– Только нам надо жертвоприношения, – спохватилась я, полагая, что данийцы язычники и должны подносить богам дары.
– Ничего, Аська, мы винца возьмем! – успокоил меня Сергий.
Его круглое лицо покрылось нездоровыми красными пятнами.
Встать оказалось сложно, пол уходил из-под ног и очень быстро приближался к носу. Я поняла, что упала и отбила подбородок только после того, как меня подняли на ноги. Квадратики паркета двоились, дверей оказалось целых четыре. Я со всего размаху ударилась о косяк и ругнулась непечатным словом.
В конце концов мы вывалились на улицу. Прохлада остудила разгоряченные щеки, я полной грудью вдохнула ночную свежесть, качнулась и схватилась за Петушкова, чтобы не упасть.
– Ох, – поднял глаза Ваня, – какая ночь звездная!
Я посмотрела на четыре луны:
– И лунная.
Мы обнялись и направились в сторону центра города. Хитрые тропинки парка уходили из-под ног, поэтому мы шли по мокрой траве. В чернильной мгле не было видно ни зги, моя попытка сделать светильник закончилась провалом, в небе загорелось неопределенное месиво желтого цвета. Я махнула рукой, легкие искры вспыхнули над нашими головами и тихо осели пеплом на землю.
На площадь вступили с залихватской песней, которую каждый исполнял на свой мотив:
орала я что было мочи.
– Вот он! – заголосил Ванятка, тыча пальцем в храм. За сегодняшний день со здания полностью сняли леса, приготовив к открытию. Оно радовало глаз асимметричными стенами, золотыми куполами и замысловатыми рисунками.
– Красота! – протянул Пострелов.
Я глотнула вина, набрала побольше воздуха в легкие и заорала:
– Бог Рональдо, сами мы не местные, спортивной подготовки у нас нет! В соревнованиях никогда не участвовали!
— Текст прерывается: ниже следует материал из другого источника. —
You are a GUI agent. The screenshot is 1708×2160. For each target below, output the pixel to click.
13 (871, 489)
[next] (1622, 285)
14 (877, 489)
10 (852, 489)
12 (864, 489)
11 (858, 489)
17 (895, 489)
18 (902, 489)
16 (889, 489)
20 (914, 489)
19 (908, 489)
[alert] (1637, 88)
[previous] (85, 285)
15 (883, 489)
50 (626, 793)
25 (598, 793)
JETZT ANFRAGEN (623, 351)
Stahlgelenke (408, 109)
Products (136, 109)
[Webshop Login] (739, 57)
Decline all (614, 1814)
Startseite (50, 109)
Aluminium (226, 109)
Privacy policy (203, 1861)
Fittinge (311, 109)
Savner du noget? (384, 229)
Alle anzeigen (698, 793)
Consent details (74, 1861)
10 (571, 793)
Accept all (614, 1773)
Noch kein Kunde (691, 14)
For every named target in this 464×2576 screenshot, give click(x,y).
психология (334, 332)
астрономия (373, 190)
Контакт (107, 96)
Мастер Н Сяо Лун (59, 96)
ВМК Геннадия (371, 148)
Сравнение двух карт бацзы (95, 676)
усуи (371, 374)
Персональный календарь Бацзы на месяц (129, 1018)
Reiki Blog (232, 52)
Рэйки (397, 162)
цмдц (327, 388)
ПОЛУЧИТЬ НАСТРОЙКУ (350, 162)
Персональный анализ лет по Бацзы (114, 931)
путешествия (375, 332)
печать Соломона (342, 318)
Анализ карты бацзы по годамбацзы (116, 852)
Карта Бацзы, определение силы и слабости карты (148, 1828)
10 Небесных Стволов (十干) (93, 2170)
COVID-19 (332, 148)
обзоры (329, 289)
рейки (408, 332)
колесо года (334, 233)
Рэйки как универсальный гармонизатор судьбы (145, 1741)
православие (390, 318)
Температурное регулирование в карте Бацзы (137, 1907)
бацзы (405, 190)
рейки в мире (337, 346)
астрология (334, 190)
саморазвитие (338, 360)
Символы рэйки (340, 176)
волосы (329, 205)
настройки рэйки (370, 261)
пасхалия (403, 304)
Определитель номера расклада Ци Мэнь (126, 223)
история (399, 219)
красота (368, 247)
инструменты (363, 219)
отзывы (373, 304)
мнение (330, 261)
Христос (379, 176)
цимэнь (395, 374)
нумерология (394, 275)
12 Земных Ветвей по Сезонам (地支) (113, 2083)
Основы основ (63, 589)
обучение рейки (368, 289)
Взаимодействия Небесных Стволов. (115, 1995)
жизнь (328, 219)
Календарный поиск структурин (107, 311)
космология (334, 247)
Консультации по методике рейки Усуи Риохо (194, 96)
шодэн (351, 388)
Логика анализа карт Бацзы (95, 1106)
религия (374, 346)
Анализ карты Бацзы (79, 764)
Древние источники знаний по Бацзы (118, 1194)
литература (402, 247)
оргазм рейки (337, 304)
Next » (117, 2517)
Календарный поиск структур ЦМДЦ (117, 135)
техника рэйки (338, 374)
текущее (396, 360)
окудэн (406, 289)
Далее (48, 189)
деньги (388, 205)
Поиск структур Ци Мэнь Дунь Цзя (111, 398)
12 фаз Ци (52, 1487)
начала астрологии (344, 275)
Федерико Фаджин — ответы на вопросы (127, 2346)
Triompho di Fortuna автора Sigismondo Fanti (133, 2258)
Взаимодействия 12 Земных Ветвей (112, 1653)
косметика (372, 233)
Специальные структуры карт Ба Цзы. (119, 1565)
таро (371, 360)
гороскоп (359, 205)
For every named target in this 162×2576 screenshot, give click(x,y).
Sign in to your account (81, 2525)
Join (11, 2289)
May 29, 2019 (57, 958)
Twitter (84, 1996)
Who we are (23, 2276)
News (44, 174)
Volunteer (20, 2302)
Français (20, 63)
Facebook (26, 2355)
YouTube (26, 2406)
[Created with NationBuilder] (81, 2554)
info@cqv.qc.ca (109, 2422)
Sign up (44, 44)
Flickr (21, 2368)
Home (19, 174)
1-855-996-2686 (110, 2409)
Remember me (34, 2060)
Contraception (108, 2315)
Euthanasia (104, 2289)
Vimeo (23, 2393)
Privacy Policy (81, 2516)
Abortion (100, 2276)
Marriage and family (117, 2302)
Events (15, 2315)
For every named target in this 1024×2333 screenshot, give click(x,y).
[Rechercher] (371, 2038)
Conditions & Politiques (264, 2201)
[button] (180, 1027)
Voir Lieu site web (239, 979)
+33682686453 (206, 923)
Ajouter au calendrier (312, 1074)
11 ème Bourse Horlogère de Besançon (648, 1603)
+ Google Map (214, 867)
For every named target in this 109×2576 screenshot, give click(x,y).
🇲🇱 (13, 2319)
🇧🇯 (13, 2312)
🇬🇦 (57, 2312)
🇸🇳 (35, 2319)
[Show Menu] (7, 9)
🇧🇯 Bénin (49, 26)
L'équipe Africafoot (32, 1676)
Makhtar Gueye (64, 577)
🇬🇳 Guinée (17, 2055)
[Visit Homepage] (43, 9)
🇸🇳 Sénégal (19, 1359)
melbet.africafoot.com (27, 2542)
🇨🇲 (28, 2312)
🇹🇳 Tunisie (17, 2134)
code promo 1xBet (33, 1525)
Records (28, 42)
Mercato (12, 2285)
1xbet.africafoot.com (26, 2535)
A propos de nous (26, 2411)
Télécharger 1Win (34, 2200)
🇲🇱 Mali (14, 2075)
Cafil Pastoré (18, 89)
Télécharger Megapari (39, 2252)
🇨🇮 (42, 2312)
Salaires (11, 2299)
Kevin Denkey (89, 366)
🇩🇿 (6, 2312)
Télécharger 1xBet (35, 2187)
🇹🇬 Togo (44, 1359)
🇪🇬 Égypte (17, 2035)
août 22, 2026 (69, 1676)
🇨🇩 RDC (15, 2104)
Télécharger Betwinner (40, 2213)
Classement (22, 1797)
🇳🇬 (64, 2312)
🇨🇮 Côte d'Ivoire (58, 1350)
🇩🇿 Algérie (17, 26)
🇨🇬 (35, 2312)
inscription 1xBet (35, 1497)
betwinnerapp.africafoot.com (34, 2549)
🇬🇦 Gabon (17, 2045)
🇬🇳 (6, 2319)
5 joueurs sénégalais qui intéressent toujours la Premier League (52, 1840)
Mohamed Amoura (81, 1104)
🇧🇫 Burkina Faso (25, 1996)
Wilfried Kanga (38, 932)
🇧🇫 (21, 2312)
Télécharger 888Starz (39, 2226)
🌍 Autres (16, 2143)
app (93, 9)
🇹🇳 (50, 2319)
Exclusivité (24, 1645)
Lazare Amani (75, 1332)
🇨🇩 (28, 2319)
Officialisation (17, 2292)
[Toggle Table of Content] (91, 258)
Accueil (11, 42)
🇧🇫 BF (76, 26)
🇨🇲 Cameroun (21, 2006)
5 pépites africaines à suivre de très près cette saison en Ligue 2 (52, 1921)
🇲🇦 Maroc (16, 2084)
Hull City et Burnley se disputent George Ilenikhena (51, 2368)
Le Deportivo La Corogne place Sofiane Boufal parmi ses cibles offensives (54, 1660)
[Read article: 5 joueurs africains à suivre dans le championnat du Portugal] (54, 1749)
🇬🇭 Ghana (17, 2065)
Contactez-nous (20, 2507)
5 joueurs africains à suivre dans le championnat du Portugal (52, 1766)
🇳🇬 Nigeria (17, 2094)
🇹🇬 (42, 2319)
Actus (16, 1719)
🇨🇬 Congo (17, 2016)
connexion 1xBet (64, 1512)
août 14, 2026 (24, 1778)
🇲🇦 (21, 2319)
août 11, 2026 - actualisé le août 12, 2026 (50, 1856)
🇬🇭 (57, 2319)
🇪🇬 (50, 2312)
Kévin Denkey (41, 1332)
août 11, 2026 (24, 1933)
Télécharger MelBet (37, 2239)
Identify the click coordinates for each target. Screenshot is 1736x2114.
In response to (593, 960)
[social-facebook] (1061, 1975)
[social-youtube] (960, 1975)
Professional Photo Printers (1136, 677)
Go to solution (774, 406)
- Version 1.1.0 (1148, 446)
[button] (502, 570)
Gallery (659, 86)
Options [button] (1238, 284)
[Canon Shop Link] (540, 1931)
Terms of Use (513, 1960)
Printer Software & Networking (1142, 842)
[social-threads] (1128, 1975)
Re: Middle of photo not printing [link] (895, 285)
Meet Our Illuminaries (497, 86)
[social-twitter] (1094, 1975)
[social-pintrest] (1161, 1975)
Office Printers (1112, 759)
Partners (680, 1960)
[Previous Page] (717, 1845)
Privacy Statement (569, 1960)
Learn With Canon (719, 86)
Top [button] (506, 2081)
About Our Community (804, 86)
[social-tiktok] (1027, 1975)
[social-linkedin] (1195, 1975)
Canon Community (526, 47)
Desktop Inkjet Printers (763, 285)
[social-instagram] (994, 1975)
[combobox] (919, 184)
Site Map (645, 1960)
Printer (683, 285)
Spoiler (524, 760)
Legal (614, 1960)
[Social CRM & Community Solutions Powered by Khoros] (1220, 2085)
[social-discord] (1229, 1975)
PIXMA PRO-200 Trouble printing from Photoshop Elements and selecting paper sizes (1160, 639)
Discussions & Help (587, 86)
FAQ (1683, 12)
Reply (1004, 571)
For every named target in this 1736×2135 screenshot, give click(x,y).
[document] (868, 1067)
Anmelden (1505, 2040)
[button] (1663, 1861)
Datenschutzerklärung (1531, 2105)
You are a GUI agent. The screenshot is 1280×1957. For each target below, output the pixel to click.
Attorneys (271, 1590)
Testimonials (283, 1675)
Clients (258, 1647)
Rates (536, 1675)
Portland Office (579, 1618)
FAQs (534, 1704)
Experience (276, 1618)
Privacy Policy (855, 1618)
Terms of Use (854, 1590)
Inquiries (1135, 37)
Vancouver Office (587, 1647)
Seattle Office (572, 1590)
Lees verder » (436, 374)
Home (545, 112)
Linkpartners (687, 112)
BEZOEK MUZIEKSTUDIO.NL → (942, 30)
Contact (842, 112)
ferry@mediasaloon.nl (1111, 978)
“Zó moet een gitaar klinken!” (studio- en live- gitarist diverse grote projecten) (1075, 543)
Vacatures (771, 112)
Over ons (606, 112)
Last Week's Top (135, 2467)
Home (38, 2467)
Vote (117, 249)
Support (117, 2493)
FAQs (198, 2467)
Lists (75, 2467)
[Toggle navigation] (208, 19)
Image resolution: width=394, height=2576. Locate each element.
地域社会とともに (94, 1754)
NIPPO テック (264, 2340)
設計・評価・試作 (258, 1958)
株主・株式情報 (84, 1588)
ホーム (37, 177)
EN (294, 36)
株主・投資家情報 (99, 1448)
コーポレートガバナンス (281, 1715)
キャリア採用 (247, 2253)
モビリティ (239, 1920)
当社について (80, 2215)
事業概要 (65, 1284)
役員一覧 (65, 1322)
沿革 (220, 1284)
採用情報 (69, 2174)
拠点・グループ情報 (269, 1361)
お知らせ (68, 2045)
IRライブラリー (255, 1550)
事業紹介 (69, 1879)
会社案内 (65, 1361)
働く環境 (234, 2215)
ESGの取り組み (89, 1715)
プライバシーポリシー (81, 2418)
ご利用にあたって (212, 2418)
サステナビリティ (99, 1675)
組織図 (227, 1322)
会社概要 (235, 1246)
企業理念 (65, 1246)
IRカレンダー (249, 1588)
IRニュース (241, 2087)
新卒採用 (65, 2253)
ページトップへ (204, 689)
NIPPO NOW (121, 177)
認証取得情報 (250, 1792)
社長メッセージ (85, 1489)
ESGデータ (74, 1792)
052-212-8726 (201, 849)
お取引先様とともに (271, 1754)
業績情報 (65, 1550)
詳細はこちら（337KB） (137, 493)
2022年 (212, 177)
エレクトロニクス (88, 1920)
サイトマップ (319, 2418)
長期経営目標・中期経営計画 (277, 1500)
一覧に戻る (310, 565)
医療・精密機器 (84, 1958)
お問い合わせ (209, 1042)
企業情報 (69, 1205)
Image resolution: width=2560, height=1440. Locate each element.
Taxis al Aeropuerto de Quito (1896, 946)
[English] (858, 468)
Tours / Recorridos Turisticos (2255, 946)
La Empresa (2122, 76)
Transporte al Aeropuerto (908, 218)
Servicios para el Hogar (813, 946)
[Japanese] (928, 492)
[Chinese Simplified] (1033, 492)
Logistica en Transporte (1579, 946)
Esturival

Помоги нам чем можешь, хоть победой, хоть силушкой!
– Ась, а ты уверена, что правильно молишься? – остановил меня Пострелов, схватив за руку.
– А если знаешь, как нужно, что молчишь? – удивилась я, передавая ему бутыль.
– Может, надо о стену бутылку разбить? – предложил Петушков, смачно икнув.
Мы переглянулись: в словах Ванятки, несомненно, имелся резон. Выпили еще по глотку, а потом Иван со всего размаху метнул бутыль в разрисованный бок храма. Тот почему-то задрожал. От благоговейного ужаса мы отбежали подальше, и все трое упали на колени.
– Он нас услышал! – прошептала я, подхватываемая религиозным экстазом.
В этот момент стены затряслись, раздался тихий хруст ломающихся балок. Конструкция почти беззвучно складывалась, как картонная коробка. В небо поднялось облако пыли. Хмель моментально выветрился из головы. Мы вскочили как шальные и отбежали подальше, остановившись на шикарной клумбе у фонтана. Я сглотнула и спросила испуганным шепотом:
– Ваня, ты же не мог сбить несущую ось обыкновенной бутылкой. Или мог?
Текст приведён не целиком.